Separe relações e ambientes

Um erro bastante comum de famílias que trabalham juntas é não separar os papéis pessoais (de pai, filha, sobrinho) dos profissionais (de presidente, gerente, secretário), e igualmente os assuntos. O que é relacionado à esfera privada não deve ser tratado em escritório e vice-versa, para que não haja diminuição de produtividade, desentendimentos, aumento dos níveis de estresse, isolamento e desconfortos em relação a fazer e receber tarefas, críticas e cobranças.
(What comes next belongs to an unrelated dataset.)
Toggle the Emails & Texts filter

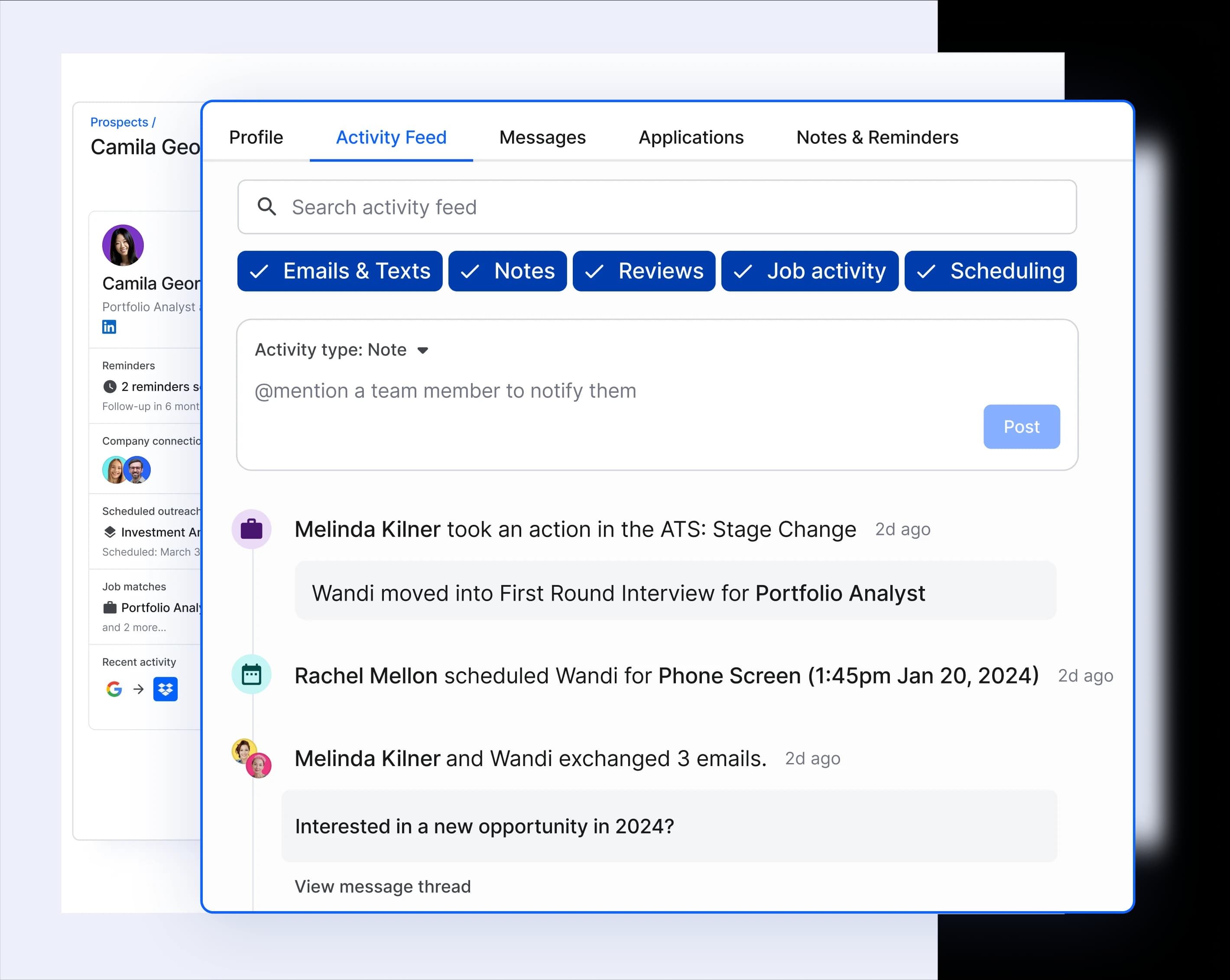coord(339,271)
Para evitar tudo isso, muitas famílias definem antes, durante a formação da empresa, regras, código de ética, critérios para ingresso de membros, contrato. Constituem ainda um conselho com datas para encontros e avaliação do cumprimento de metas estabelecidas. "Um processo que vem sendo implementado nos negócios familiares é a gestão de desempenho, já muito utilizada nas multinacionais", aponta Carolina Mirabeli, psicóloga pela PUC-SP (Pontifícia Universidade Católica de São Paulo) e consultora em recursos humanos, liderança e carreira.
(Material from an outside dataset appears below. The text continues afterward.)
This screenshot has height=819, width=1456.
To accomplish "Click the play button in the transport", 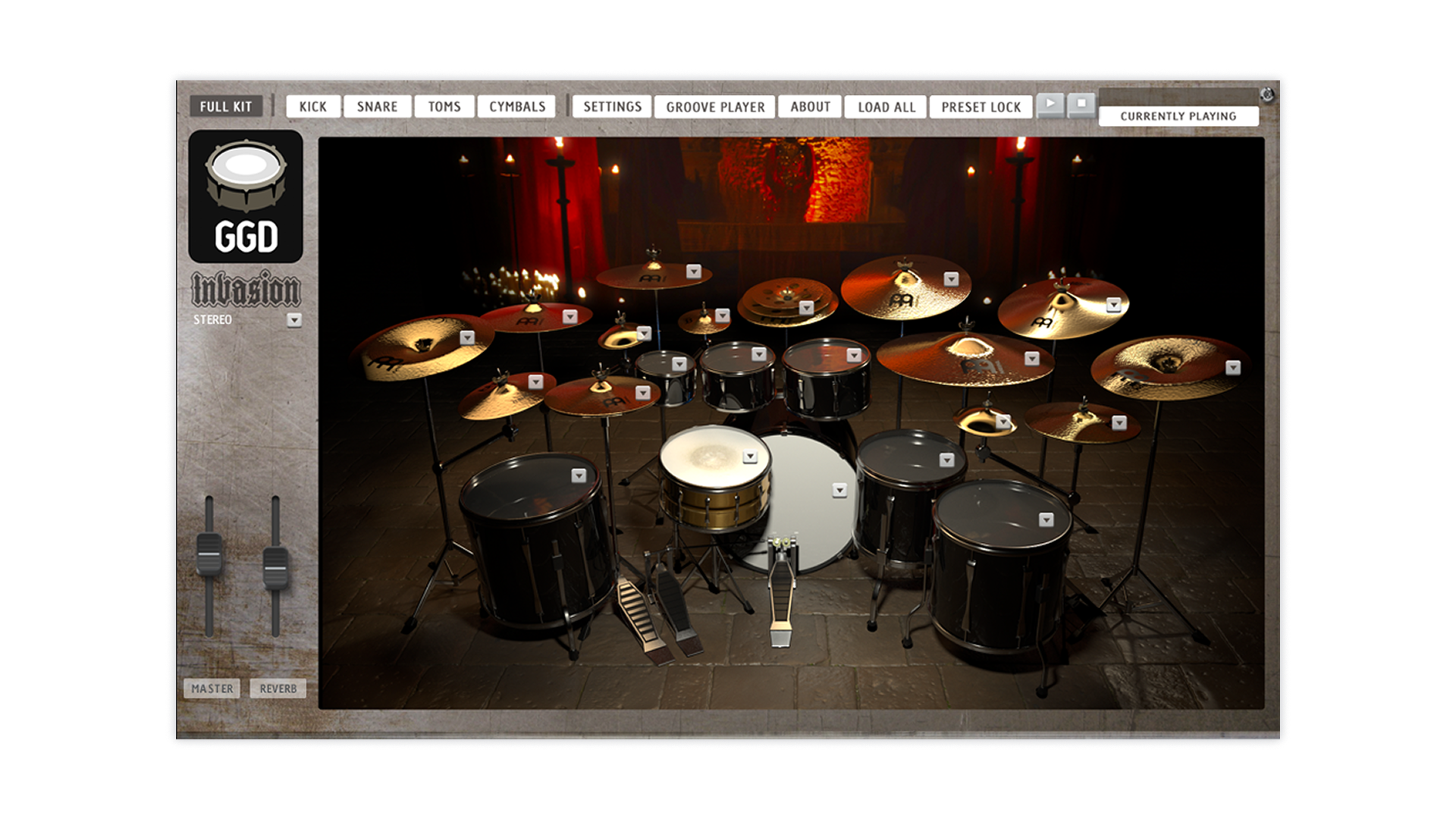I will 1050,104.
A fim de que as coisas não se misturem, também devem ser esclarecidos detalhes sobre autonomia, utilização de recursos, funções, jornada, remuneração. Já divergências, crises e preparação de sucessores podem ser resolvidas com consultores. Profissionais independentes, eles auxiliam as partes a chegarem a um consenso e melhoram a comunicação entre gerações, colaboradores e subordinados com racionalidade, abertura e respeito a opiniões, sem preconceitos, especialmente para a empresa acompanhar transformações e se atualizar.

Para evitar desde já

Algumas coisas para se tomar cuidado em qualquer ambiente de trabalho, nas empresas familiares merecem ainda mais atenção. Na lista: fofocas, principalmente sobre intimidades; acobertar, omitir ou relevar algo de errado e sério que alguém tenha cometido; exagerar nas exigências e nos pedidos de favores; desrespeitar horários; promover parentes e aumentar salários de forma relâmpago —o que desestimula qualquer pessoa a querer seguir carreira ali.
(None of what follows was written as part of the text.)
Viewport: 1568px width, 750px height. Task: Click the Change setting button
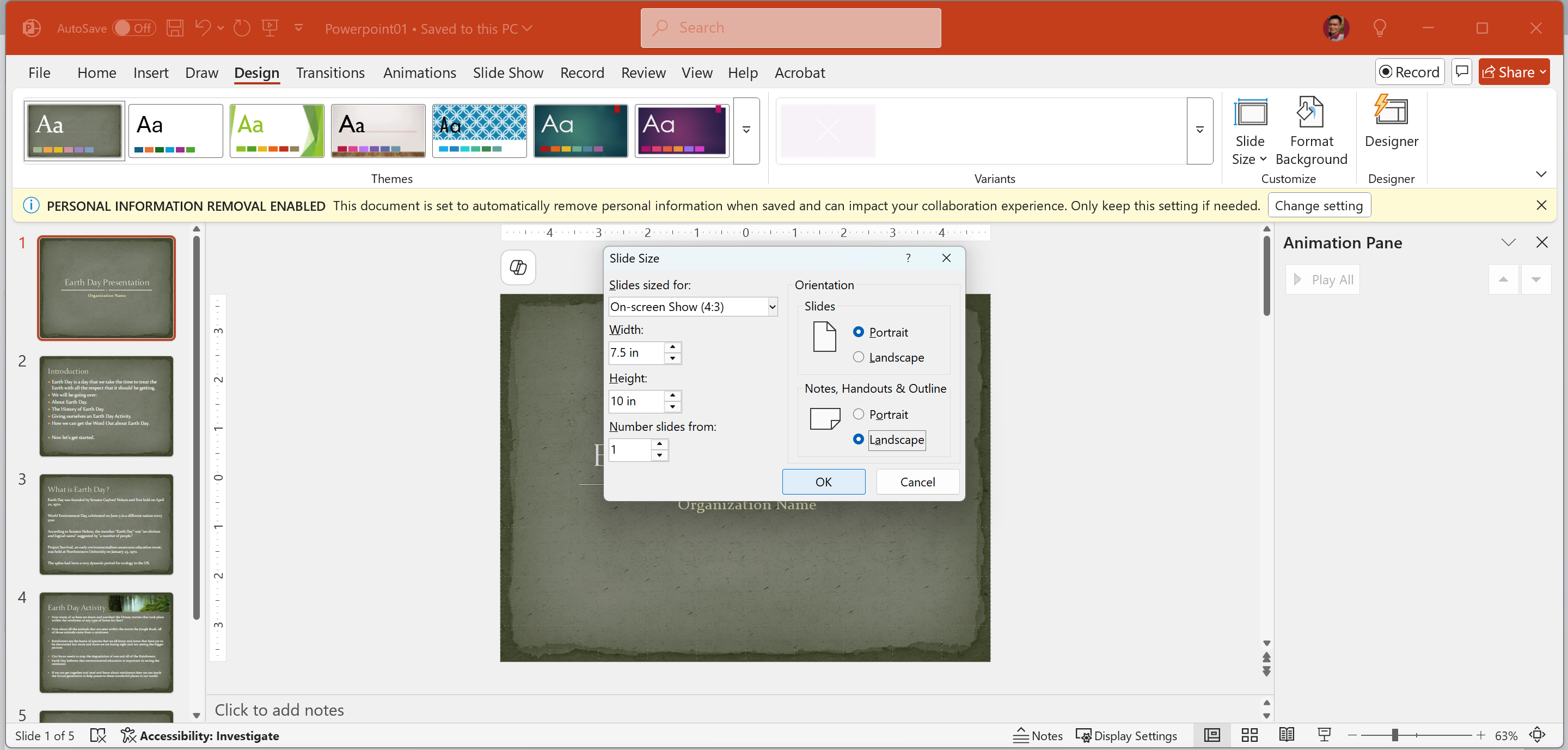(x=1319, y=206)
Também converter a companhia, ainda mais após consolidada e sendo "híbrida", ou seja, ocupada também por pessoas que não fazem parte da família, num "cabide de empregos" para quem vem de fora, mas é do sangue, informa Henrique Bottura, psiquiatra e diretor clínico do Instituto de Psiquiatria Paulista. "É muito diferente contratar um funcionário de trazer um familiar para dentro de um negócio que já existe, a mensagem pode ser ruim".

O médico continua que privilegiar alguém em detrimento de outro pode gerar um mal-estar corporativo, questionamentos sobre a aplicação e confiabilidade de processos seletivos e até insegurança nos demais funcionários, que podem rivalizar com o novo contratado. Para evitar comentários e demonstrar que experiência e talento estão acima de se ter proximidade com o patrão, seria interessante que o candidato participasse das etapas normais de recrutamento.

Como extrair benefícios

Família que trabalha unida enfrenta muitos desafios, mas também conta com muitas vantagens. Essa estrutura de negócio, se seguido tudo o que já foi apontado, propicia um ambiente seguro, de maiores confiança, lealdade, harmonia e transparência entre os membros, que compartilham de uma mesma cultura e podem se empenhar e se ajudar mutuamente para contornar problemas e fazer a empresa ganhar mais dinheiro e expandir.

Para despertar o interesse dos jovens pelo "legado" estabelecido por seus ancestrais, Joeuder Lima, doutorando em psicologia pelo IESLA (Instituto de Educação Superior Latino-Americano) e psicólogo da Clínica Saúde Vida Plena, em Palmas (TO), explica que é preciso orientação, mas jamais imposição. "Como pais, podemos influenciar positivamente, mas com o cuidado de respeitar a decisão do filho sobre qual profissão ele quer seguir, isso promove saúde mental".

Os jovens também podem querer antes vivenciar experiências em outros locais, o que somado à formação e capacitação adequada contam a favor, caso depois aceitem assumir o comando da empresa familiar. Os mais velhos, mesmo que não se aposentem, devem ceder o bastão e podem atuar como conselheiros, mas sem agir diretamente. Vale ainda que todos façam terapia, para trabalhar maturidade, controlar emoções e alcançar inteligência emocional.